Data for processing =
####################
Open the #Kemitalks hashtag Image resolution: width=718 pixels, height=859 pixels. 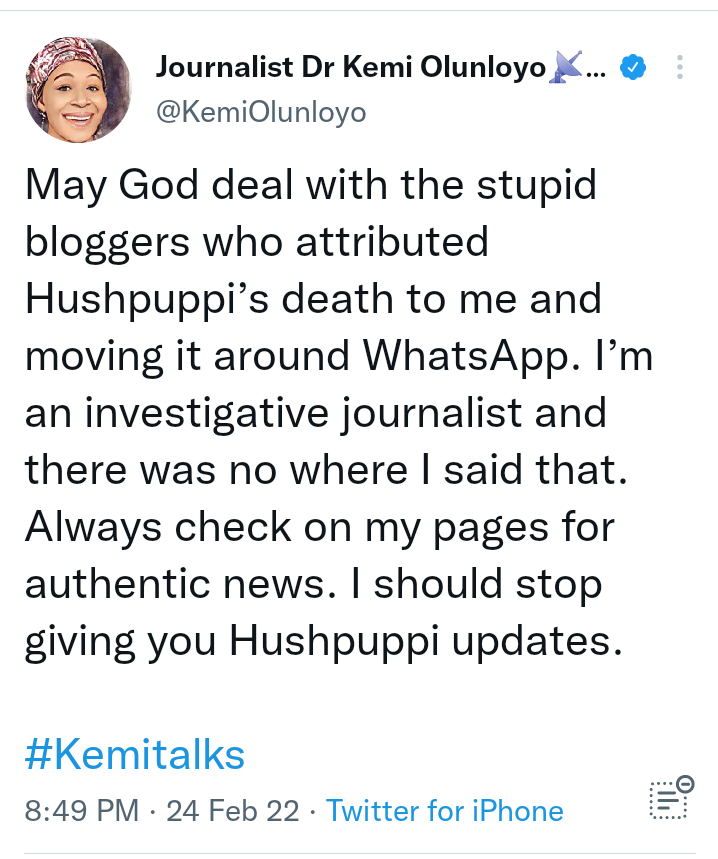point(134,754)
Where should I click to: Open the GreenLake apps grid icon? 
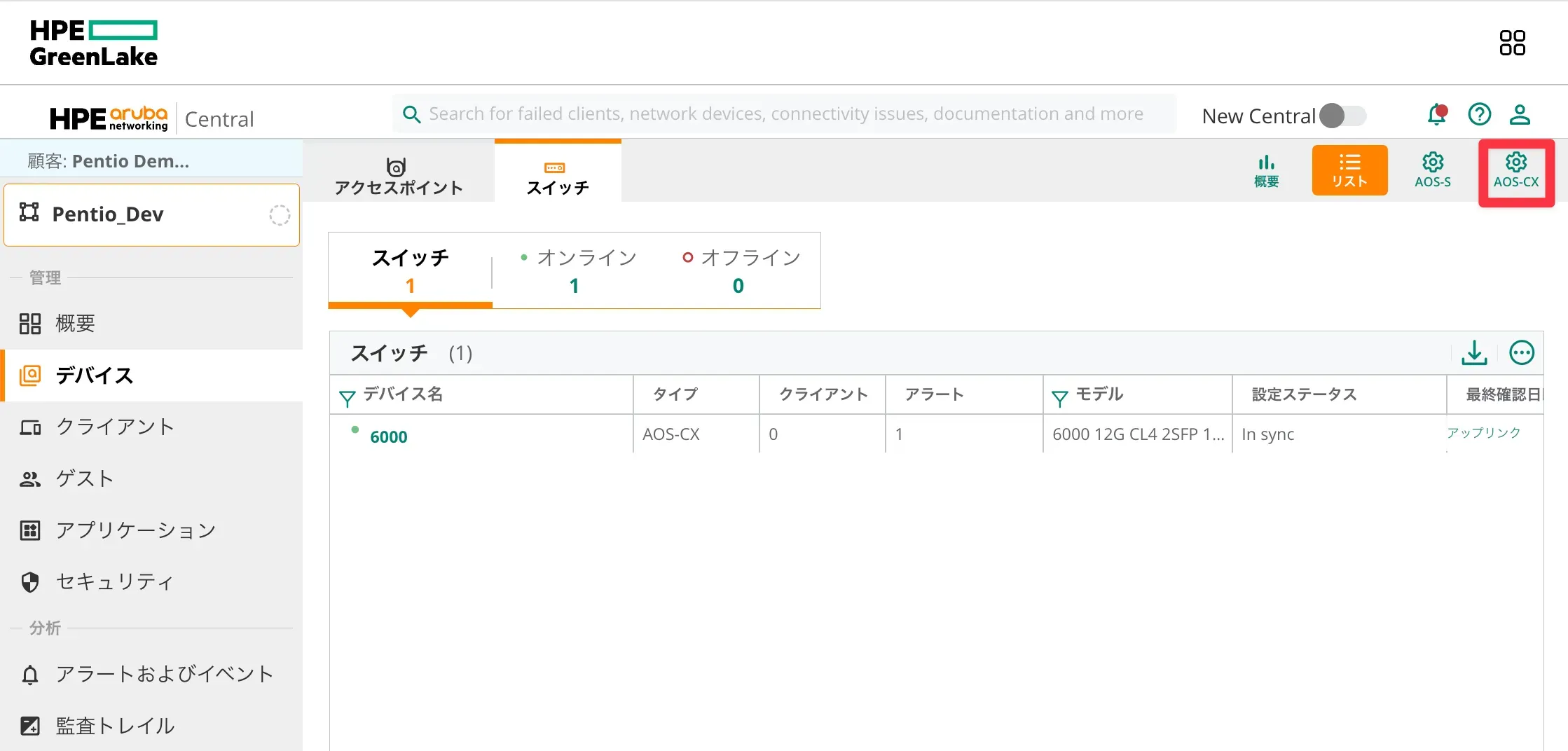click(x=1512, y=43)
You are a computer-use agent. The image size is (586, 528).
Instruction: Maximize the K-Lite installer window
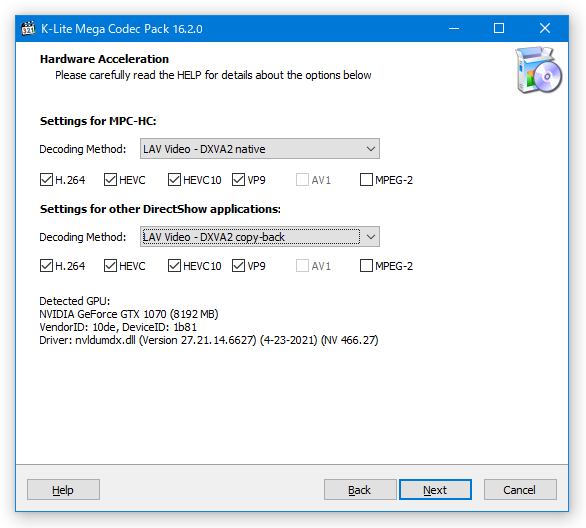click(499, 28)
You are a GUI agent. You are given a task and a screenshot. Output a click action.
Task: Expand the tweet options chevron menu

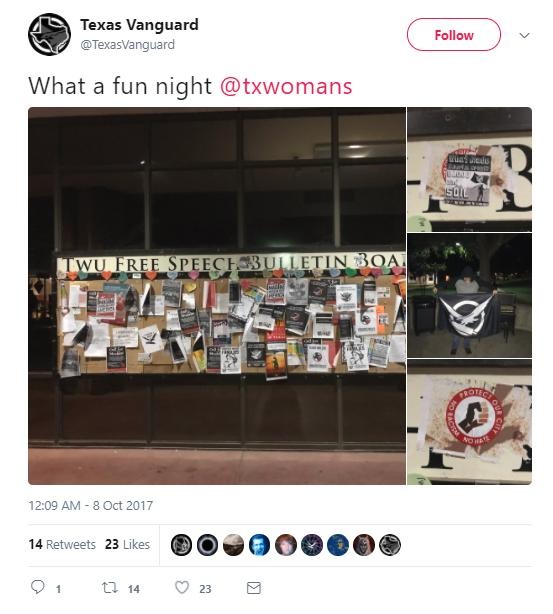click(x=524, y=35)
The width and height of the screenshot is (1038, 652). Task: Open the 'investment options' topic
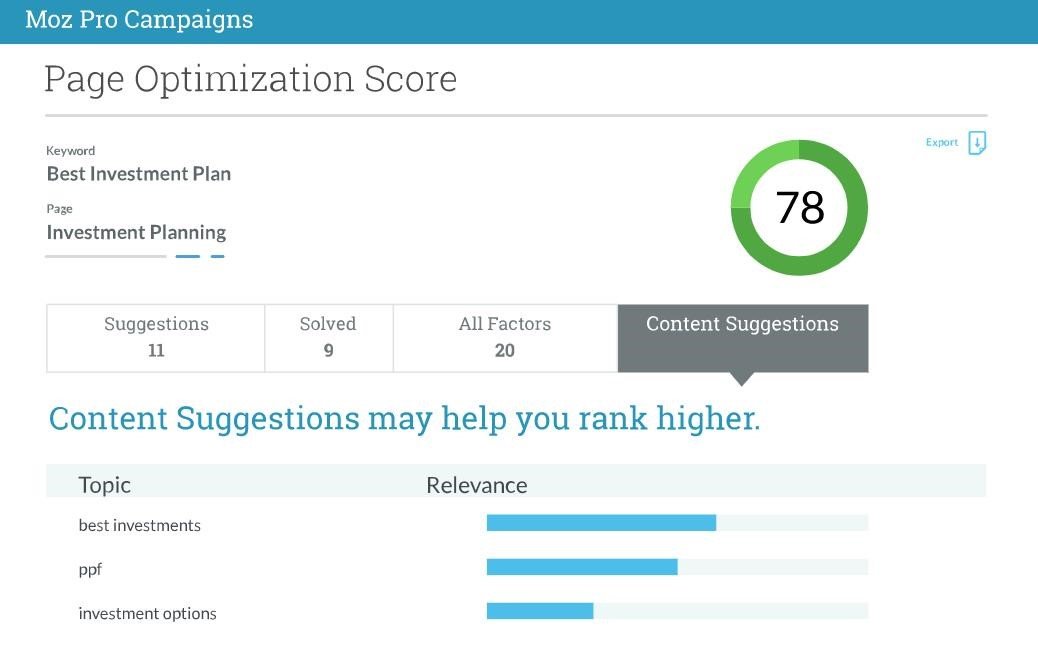tap(148, 613)
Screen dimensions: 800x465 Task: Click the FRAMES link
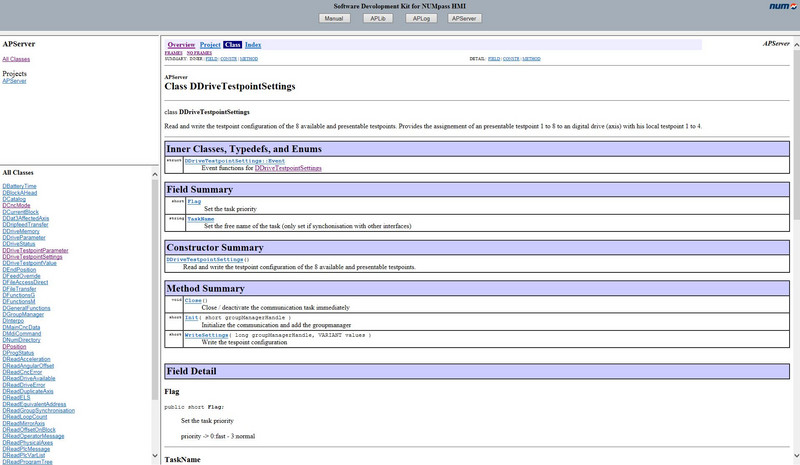(173, 52)
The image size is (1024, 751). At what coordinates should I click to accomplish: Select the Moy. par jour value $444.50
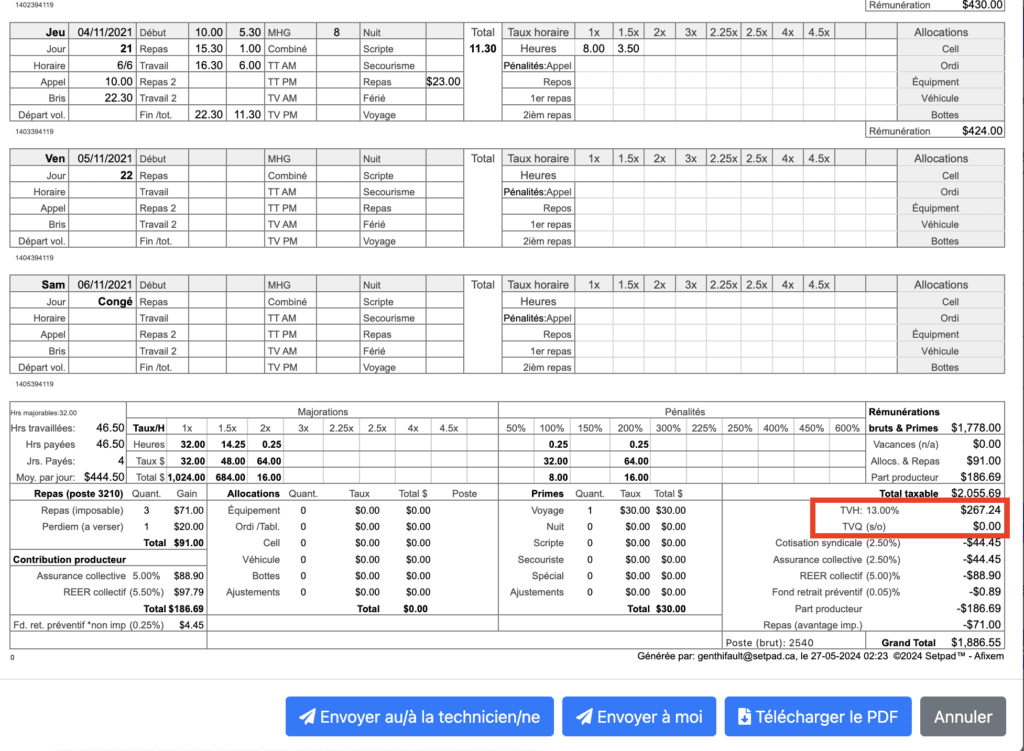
####################
Try it =
Please reproduce only the lines from the one holding "Instruction: Maximize the" through the final line of the listing above, both included, with each picture left out.

Task result =
Instruction: Maximize the K-Lite installer window
click(499, 28)
You are a GUI agent. You are given a task and a screenshot. Output a click action.
Task: Expand the tweet options chevron menu

click(x=524, y=35)
The width and height of the screenshot is (1038, 652). Task: Open the 'investment options' topic
tap(148, 613)
Screen dimensions: 800x465 Task: Click the FRAMES link
(173, 52)
The image size is (1024, 751). At what coordinates should I click to accomplish: Select the Moy. par jour value $444.50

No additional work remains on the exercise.